In TCGA RNA-seq exon specific data, why not all the exons of a particular isoform have similar read (RPKM)?

0

Entering edit mode

8.7 years ago

ruhulmb • 0

Hello,

I am a beginner in RNA-seq analysis. Recently, I was trying to analyze the differential expression of a particular isoform in cancer vs normal sample from TCGA exon specific data. I found that all the exons of a particular isoform has different reads/RPKM value. What I was thinking-if a full length isoform is expressed in a particular cell, all the exons of this isoforms should be expressed at the same level. Please correct me if this is not true.

Another thing is that-if I want to compare the expression of a particular isoform in cancer vs normal cell, do I have to compare the total reads/RPKM from all the exons in each condition (cancer vs normal)?

RNA-Seq next-gen rna-seq genome isoform • 3.4k views

ADD COMMENT • link updated 8.7 years ago by Devon Ryan 104k • written 8.7 years ago by ruhulmb • 0

score 1 · Answer 1 · 2015-08-08

1

Entering edit mode

8.7 years ago

Devon Ryan 104k

There are a number of possible causes for what you observed:

1) Exons are shared between isoforms, so you could be seeing different relative isoform expression levels, which would thereby affect the exon metrics.

2) Different exons will have different GC content, which frequently affects metrics like this.

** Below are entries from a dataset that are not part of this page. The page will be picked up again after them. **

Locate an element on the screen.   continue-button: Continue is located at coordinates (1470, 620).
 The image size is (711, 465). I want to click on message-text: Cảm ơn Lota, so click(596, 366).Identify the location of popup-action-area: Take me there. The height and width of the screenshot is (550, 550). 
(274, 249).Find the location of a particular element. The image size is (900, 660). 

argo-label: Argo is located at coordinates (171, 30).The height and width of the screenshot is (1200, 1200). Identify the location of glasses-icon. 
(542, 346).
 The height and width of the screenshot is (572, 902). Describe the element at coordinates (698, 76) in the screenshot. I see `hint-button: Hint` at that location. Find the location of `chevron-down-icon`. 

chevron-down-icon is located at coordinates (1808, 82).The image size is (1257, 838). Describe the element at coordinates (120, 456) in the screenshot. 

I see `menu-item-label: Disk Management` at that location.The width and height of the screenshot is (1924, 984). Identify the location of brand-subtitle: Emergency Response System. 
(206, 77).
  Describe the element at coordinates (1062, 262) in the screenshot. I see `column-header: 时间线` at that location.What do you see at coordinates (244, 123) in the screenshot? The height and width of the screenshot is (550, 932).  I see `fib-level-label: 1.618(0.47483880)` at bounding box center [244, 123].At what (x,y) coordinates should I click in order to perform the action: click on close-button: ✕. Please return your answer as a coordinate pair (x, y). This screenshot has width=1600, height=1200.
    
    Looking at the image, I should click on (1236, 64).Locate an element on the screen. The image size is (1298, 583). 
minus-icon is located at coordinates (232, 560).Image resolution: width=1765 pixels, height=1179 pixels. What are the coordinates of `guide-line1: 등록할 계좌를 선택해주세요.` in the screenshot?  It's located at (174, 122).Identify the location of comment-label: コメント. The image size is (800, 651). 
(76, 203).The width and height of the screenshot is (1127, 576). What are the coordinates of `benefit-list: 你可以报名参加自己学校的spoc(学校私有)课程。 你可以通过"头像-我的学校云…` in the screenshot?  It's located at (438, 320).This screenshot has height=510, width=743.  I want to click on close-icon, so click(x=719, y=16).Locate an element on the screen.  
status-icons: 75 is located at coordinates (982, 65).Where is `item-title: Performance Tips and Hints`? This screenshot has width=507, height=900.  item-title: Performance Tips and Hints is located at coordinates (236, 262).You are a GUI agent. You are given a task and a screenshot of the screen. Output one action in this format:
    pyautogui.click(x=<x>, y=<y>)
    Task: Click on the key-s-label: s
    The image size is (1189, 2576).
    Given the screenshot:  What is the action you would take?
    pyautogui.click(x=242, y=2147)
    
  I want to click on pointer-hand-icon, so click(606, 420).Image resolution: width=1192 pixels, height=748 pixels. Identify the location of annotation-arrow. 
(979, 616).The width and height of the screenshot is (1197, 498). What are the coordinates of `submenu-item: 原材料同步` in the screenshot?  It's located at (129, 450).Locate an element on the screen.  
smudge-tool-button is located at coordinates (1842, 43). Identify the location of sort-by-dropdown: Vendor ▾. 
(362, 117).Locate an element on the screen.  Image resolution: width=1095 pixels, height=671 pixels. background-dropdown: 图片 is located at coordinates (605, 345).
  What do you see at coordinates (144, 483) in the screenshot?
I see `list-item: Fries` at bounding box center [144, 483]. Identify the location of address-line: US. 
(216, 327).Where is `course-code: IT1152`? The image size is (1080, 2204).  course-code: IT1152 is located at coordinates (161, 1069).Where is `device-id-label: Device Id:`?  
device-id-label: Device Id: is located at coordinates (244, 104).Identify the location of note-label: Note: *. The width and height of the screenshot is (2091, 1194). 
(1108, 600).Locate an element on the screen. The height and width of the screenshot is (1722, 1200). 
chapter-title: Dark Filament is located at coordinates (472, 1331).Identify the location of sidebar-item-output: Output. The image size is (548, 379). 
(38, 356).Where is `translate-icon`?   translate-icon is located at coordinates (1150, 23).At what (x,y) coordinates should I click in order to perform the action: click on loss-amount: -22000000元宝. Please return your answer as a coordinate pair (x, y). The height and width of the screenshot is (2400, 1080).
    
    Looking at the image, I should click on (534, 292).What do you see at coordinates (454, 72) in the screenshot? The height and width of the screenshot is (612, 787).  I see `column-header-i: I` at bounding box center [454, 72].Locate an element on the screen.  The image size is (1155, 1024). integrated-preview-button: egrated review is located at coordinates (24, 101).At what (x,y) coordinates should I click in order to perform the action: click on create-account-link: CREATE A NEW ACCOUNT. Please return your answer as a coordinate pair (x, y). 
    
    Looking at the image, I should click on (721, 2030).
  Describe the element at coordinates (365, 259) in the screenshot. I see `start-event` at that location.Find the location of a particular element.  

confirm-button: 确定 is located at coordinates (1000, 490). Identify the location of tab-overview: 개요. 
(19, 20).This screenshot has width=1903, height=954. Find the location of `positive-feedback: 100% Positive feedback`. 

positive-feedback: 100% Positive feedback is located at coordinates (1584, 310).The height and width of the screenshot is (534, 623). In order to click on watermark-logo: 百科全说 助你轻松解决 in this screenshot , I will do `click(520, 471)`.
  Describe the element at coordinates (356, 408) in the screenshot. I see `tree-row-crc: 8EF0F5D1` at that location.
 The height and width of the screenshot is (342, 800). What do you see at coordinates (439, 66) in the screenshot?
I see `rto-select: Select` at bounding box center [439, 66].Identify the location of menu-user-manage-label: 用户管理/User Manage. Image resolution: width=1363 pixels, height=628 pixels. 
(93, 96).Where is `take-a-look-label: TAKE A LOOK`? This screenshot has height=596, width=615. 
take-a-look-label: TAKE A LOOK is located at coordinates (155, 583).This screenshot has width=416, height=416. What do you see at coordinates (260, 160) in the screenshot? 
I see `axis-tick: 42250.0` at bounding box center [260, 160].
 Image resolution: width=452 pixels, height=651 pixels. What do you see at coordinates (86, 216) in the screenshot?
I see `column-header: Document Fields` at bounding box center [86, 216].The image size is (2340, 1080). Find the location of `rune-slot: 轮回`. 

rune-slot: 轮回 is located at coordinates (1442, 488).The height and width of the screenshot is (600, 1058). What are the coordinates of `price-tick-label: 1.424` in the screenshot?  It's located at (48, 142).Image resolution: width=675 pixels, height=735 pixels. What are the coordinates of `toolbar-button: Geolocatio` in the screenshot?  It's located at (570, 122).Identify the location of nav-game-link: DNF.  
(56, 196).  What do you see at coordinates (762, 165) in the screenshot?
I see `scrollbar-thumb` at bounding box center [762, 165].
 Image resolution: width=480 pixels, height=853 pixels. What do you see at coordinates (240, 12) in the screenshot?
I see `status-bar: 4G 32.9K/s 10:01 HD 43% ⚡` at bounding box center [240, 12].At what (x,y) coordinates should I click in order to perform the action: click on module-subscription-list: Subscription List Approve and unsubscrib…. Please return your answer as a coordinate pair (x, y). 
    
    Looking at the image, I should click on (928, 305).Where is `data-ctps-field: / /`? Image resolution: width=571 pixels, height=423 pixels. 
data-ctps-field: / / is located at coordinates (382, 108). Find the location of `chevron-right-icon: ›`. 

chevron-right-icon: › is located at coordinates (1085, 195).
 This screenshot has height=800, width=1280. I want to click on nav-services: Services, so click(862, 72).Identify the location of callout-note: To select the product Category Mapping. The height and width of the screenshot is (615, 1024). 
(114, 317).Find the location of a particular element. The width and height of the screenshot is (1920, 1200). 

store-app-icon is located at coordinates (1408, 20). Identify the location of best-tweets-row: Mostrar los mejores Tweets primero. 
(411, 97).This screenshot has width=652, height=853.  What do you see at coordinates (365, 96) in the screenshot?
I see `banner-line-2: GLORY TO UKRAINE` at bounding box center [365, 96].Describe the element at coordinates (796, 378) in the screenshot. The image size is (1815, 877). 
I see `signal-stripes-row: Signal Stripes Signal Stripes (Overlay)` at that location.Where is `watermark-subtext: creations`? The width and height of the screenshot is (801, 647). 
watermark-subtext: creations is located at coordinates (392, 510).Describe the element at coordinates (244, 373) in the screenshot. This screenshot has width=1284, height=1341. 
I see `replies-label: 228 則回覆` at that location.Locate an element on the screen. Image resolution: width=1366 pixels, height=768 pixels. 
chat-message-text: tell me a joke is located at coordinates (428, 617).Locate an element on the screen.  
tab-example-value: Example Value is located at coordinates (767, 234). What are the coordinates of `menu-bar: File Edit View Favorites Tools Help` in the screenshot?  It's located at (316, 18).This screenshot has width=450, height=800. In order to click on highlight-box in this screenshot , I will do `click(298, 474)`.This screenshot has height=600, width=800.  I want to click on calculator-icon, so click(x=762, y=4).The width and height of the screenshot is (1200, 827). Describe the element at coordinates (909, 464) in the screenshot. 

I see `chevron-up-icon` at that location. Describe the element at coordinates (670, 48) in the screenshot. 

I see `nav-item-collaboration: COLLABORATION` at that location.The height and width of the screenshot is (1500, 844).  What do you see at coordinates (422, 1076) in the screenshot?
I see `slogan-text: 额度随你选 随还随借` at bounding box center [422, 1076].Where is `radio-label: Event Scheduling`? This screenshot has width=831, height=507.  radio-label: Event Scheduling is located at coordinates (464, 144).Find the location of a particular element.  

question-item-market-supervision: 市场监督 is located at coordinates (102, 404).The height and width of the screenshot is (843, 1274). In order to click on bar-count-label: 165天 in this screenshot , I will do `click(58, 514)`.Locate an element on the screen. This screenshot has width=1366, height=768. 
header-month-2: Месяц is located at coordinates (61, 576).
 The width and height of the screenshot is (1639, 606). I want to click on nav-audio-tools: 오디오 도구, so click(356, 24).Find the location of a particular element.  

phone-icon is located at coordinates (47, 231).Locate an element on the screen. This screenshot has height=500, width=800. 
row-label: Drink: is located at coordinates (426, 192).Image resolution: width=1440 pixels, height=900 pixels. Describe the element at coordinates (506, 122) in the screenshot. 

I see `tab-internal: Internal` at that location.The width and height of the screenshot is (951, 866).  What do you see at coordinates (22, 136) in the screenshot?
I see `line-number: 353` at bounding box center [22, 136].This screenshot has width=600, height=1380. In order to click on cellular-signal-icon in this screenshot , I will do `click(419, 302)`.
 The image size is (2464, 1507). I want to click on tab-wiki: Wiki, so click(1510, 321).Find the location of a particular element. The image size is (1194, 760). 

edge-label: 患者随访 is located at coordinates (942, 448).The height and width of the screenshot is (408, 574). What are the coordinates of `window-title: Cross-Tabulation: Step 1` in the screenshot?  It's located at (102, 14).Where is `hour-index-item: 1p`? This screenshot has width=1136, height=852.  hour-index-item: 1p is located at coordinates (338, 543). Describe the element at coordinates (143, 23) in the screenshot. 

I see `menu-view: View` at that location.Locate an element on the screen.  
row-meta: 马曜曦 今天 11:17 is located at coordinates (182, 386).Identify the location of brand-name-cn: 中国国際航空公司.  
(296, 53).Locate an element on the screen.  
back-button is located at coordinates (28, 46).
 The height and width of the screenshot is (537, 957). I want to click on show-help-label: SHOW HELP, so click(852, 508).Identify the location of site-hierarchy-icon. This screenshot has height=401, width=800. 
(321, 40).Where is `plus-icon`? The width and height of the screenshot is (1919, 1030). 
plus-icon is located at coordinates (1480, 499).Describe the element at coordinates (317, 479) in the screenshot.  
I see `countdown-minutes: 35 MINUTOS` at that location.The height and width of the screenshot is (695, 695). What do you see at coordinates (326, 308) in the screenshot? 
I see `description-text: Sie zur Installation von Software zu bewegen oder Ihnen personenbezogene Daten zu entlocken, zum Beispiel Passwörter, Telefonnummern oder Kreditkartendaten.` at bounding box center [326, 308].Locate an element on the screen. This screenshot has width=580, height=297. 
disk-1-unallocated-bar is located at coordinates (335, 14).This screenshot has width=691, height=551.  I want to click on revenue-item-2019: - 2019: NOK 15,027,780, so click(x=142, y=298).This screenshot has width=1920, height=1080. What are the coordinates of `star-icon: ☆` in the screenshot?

3) Depending on how the library construction was done and how good the sample integrity was, you'll often observe a gradual change in the number of reads aligning to a transcript toward its 3' end.

There are probably a few other possible causes.

Anyway, yes, if you want to compare isoforms then you would use the total metrics for it, which are likely provided by TCGA already.

ADD COMMENT • link 8.7 years ago by Devon Ryan 104k

0

Entering edit mode

Thank you very much Devon for clarification. But how do I know that a particular exon reads come from a particular isoform? For example, my gene of interest has two isoforms, one isoform contains all the exons (exon 1 to 15), another contains 12 exons (exon 4 to 15). In that case, how can I distinguish the reads from exon 4-15 between two isoforms?

ADD REPLY • link 8.7 years ago by ruhulmb • 0

1

Entering edit mode

Usually TCGA provides isoform level metrics, so just use them. If your question is how one actually derives such metrics, typically an expectation maximization (or stochastic collapsed variational Bayes, in the case of Salmon) algorithm is employed.